[Extracto de página]
__________________________________________________
Nada más movilizador políticamente que la frustración y el despecho, y en determinadas circunstancias –qué duda cabe- devienen votos que deciden.

Todo lo que políticamente está pasando, este revoltijo del que esperamos estupores diarios, ya ocurrió en Eso no puede pasar aquí (1935), la novela distópica de Sinclair Lewis, el primer Nobel de Literatura norteamericano.

El escritor hizo brotar el fascismo del propio subsuelo norteamericano anegando todas las capas de la sociedad, y lo exhibió como un contenido latente sin necesidad de operaciones forzadas o por un mero antojo de la imaginación. Asistimos, por el contrario, a una progresión fundada, “lógica”, de esta ideología cutánea.

Este fascismo yankee no sería una mera importación política europea, un trasplante Frankenstein que muestra los costurones y los pernos algo sueltos de una ideología foránea que llega dando zancadas inarmónicas, sino un contenido que está ahí, en las inmediaciones, en el núcleo de las propias familias norteamericanas, en el cotidiano de las relaciones interpersonales de cualquiera.

No hay en la novela estrato social ni evento público o privado que no exhiba el proceso de incubación. En una cena de las damas del Rotary Club de Forth Beulah en el “hermoso comedor del Hotel Wessex”, el general de brigada Herbert Y. Edgeways (r), se despacha las siguientes declaraciones que ya nos dan el tono: “debemos estar preparados para defender nuestras costas contra todas las bandas extranjeras de mafiosos internacionales que se hacen llamar gobiernos”. ¿No hemos oído esto recientemente, acaso?

Junto a estos vociferantes de atril por ahora, hay otras piezas más finas, graciosas, pero de un fanatismo que no destiñe. A estos engranajes de la retaguardia Lewis las trata con una elegancia satírica magistral. Se trata de Adelaide Tarr Gimmitch –vestida de traje de noche en esta misma velada rotaria-, “famosa por su valiente campaña contra el sufragio [femenino] en 1919” (¡¡¡).
__________________________________________________
[Datos mostrados]

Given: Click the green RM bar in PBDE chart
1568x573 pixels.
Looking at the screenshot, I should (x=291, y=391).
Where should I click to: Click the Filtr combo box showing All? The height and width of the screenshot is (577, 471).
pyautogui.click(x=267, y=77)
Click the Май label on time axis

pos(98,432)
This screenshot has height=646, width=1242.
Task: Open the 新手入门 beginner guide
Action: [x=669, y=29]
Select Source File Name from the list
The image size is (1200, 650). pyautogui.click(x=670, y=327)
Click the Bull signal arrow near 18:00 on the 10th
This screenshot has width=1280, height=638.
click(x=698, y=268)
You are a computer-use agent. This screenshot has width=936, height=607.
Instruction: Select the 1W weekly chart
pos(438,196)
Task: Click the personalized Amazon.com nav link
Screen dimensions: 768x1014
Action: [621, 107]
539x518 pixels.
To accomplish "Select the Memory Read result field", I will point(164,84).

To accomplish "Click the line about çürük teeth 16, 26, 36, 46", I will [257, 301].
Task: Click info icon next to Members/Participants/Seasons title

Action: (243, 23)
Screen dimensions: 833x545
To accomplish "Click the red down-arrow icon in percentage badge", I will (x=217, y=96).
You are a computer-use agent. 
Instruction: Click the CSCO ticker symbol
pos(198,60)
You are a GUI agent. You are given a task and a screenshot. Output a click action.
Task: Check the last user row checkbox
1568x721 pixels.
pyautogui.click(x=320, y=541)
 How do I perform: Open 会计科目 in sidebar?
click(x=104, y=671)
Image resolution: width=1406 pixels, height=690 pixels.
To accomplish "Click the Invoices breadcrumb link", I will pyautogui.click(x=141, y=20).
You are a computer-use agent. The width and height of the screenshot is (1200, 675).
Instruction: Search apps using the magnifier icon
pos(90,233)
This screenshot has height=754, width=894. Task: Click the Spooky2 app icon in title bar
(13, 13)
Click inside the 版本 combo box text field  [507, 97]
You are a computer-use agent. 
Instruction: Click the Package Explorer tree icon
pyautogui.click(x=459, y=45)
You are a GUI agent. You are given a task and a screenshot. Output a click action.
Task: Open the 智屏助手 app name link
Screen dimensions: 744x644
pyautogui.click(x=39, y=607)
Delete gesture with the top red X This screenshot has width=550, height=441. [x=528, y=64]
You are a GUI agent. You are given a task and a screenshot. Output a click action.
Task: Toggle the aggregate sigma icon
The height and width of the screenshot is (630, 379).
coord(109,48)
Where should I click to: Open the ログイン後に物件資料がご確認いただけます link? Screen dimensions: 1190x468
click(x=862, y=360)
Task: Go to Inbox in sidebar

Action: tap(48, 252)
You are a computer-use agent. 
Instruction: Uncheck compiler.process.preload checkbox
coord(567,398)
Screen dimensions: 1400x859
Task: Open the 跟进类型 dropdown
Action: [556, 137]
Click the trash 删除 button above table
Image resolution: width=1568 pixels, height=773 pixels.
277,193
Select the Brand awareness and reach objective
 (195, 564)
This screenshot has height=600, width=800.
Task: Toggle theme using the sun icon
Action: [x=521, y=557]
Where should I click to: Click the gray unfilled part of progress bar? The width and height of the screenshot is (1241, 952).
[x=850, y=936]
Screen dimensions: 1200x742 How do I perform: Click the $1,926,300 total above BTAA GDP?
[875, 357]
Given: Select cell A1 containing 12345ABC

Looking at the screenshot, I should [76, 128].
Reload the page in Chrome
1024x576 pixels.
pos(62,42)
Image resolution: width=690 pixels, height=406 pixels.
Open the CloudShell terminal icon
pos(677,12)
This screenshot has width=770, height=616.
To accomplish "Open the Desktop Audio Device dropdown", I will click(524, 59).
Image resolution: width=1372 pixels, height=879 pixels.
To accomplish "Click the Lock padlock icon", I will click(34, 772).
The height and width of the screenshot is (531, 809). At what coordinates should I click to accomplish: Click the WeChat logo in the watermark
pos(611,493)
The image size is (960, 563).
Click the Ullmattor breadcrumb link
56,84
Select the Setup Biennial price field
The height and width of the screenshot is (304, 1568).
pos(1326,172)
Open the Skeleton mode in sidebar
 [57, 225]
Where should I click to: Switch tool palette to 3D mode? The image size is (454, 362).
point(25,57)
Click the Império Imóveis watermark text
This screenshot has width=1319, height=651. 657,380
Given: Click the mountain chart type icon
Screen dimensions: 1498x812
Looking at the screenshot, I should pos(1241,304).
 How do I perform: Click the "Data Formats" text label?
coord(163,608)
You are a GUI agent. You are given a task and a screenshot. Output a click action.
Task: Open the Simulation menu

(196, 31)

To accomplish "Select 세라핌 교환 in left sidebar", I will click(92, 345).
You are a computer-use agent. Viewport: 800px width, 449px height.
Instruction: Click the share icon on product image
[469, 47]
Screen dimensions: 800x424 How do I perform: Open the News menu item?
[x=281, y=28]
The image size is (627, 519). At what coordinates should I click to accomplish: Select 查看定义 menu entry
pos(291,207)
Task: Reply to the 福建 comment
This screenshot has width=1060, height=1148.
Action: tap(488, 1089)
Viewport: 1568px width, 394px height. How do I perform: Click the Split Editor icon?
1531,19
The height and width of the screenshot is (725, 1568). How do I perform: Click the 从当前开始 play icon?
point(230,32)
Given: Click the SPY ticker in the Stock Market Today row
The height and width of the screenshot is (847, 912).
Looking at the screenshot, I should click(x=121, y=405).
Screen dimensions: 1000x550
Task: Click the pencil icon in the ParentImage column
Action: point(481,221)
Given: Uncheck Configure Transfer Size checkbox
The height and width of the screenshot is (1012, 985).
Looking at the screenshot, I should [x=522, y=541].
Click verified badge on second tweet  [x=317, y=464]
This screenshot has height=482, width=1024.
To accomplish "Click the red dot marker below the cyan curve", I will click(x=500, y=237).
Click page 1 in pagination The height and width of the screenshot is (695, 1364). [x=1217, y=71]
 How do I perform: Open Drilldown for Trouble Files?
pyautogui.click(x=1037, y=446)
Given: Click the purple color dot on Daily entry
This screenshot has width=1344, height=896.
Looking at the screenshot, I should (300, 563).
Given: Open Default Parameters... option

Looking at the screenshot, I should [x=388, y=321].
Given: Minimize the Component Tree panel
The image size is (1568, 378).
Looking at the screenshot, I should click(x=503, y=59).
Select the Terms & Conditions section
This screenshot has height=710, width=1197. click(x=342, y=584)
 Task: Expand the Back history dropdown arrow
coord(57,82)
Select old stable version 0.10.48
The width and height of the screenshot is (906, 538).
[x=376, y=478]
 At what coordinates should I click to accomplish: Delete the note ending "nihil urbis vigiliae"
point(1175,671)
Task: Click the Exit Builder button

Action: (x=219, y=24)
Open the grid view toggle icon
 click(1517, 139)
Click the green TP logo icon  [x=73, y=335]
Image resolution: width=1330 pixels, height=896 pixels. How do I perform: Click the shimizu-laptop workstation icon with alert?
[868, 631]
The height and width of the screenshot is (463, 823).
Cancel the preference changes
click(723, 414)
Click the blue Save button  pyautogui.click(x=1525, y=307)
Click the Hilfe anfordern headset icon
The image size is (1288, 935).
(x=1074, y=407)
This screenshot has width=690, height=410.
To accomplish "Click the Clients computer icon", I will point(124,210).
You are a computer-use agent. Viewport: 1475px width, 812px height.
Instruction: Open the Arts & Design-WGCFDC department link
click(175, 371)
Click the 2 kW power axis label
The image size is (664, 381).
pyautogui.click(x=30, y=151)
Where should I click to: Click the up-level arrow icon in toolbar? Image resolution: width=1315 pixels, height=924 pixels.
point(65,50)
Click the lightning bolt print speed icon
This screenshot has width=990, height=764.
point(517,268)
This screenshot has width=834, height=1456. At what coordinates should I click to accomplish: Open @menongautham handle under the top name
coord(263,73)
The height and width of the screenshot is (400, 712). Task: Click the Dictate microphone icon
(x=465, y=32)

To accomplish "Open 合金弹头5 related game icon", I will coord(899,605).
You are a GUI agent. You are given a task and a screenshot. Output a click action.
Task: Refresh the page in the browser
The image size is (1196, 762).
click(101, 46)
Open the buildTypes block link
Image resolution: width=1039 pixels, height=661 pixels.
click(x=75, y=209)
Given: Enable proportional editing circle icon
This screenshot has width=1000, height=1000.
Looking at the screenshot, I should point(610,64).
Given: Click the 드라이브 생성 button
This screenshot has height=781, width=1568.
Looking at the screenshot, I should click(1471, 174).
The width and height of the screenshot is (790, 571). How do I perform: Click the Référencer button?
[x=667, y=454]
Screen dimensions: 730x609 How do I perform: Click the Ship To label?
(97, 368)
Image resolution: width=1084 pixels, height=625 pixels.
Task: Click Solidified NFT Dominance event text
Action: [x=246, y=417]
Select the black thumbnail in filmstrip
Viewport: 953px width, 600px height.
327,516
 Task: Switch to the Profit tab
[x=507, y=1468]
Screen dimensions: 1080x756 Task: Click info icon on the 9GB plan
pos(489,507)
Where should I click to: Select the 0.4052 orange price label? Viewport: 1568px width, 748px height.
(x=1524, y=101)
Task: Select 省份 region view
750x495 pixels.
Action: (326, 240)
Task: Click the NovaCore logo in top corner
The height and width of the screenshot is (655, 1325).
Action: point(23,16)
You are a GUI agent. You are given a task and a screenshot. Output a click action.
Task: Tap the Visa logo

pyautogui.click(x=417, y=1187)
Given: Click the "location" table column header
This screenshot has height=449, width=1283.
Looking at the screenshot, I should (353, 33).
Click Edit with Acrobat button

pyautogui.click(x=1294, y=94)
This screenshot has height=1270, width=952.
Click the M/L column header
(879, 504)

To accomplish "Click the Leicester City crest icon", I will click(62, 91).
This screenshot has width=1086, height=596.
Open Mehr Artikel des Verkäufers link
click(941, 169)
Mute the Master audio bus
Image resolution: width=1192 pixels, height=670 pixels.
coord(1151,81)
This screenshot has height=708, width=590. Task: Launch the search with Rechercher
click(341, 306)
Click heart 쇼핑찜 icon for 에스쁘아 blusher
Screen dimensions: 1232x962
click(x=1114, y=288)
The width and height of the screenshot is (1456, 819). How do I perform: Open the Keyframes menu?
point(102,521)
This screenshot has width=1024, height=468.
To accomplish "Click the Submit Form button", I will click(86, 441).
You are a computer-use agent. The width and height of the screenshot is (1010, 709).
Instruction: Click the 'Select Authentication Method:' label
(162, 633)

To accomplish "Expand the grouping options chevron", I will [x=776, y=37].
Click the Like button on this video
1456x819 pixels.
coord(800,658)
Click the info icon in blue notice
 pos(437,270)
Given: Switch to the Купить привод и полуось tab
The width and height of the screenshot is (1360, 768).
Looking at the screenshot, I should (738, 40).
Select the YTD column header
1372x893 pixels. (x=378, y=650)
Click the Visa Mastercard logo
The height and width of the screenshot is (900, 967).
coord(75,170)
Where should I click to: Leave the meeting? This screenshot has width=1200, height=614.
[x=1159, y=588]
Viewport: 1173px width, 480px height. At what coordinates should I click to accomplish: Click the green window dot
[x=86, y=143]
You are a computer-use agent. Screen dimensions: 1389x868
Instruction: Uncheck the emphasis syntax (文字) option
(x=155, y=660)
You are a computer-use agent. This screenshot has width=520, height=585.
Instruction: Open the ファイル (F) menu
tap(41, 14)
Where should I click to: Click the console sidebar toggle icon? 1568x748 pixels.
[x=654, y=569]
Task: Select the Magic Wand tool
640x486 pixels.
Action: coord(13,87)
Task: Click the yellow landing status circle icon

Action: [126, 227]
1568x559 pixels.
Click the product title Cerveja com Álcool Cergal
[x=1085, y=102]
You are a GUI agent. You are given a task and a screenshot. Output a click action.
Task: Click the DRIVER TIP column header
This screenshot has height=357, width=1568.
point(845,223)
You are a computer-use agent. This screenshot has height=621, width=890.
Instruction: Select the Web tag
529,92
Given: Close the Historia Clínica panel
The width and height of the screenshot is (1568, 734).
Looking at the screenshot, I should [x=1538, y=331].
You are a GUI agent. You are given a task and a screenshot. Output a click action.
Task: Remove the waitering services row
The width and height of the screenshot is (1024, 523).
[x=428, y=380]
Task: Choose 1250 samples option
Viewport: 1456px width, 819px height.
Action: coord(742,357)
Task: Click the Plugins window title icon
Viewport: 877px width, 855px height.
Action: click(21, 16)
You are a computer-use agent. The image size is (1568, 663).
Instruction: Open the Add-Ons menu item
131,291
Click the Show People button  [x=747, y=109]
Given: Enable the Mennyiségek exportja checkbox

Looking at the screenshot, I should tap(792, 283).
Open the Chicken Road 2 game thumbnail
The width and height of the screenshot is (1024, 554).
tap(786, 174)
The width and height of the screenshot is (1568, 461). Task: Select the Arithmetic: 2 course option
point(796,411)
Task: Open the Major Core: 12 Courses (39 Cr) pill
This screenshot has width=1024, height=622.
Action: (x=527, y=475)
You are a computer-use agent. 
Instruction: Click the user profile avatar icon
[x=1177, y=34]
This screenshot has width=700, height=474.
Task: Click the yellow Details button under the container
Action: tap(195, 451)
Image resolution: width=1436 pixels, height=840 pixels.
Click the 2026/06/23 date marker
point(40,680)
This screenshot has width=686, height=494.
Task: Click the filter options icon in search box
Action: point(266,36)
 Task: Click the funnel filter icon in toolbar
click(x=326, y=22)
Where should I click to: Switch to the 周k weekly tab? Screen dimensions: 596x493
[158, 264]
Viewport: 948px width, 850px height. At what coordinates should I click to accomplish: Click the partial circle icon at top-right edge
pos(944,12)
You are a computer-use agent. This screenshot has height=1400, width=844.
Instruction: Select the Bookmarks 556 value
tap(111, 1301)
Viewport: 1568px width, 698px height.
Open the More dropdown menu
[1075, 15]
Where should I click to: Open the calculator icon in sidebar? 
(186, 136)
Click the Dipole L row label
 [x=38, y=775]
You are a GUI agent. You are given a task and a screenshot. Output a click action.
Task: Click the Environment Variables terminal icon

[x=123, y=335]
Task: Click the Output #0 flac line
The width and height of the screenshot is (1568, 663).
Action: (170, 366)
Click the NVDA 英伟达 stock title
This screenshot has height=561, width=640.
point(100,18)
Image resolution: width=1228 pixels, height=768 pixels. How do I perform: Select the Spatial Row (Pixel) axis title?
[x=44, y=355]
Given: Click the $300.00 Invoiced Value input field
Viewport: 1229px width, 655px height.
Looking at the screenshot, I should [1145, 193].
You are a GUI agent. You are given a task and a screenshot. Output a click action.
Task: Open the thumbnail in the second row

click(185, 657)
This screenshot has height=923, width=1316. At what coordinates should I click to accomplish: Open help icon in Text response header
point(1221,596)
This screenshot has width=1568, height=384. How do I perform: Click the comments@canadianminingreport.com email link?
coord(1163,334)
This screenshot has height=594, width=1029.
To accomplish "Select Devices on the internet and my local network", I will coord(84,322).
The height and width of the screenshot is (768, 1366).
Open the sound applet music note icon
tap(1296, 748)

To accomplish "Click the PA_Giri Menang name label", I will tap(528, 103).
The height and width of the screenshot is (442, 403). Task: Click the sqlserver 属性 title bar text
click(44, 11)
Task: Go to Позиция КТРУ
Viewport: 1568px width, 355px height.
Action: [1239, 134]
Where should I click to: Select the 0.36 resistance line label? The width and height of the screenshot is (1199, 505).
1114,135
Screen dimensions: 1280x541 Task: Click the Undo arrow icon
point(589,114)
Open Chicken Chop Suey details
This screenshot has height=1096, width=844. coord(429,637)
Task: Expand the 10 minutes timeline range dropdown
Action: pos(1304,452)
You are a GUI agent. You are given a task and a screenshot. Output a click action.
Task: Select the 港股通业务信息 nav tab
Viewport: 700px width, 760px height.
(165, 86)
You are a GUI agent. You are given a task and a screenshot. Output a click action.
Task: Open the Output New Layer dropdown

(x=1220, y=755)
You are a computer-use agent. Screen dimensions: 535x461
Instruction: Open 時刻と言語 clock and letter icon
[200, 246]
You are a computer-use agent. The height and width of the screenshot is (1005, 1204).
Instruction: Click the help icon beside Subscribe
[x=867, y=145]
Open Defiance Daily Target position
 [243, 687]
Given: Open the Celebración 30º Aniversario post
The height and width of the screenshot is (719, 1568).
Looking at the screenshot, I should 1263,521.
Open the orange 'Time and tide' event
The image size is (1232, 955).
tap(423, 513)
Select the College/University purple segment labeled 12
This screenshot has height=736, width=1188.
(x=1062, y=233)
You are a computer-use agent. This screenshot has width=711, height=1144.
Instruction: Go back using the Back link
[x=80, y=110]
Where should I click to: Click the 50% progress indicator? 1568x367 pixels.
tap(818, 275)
__________________________________________________
[Qué se pide]
(1) Por favor, actualiza el texto sobre la novela de Sinclair Lewis desde "Este fascismo yankee" hasta "interpersonales de cualquiera.", ambos incluidos, y pon "estadounidense" en lugar de "yankee".
(2) Según el texto sobre la novela de Sinclair Lewis, ¿qué distinción tuvo el autor?
(3) Enumera todas las personas que el texto sobre la novela de Sinclair Lewis menciona con nombre y apellido.

[Respuestas]
(1)
Este fascismo estadounidense no sería una mera importación política europea, un trasplante Frankenstein que muestra los costurones y los pernos algo sueltos de una ideología foránea que llega dando zancadas inarmónicas, sino un contenido que está ahí, en las inmediaciones, en el núcleo de las propias familias norteamericanas, en el cotidiano de las relaciones interpersonales de cualquiera.

(2) Fue el primer Nobel de Literatura norteamericano.

(3) Sinclair Lewis, Herbert Y. Edgeways, Adelaide Tarr Gimmitch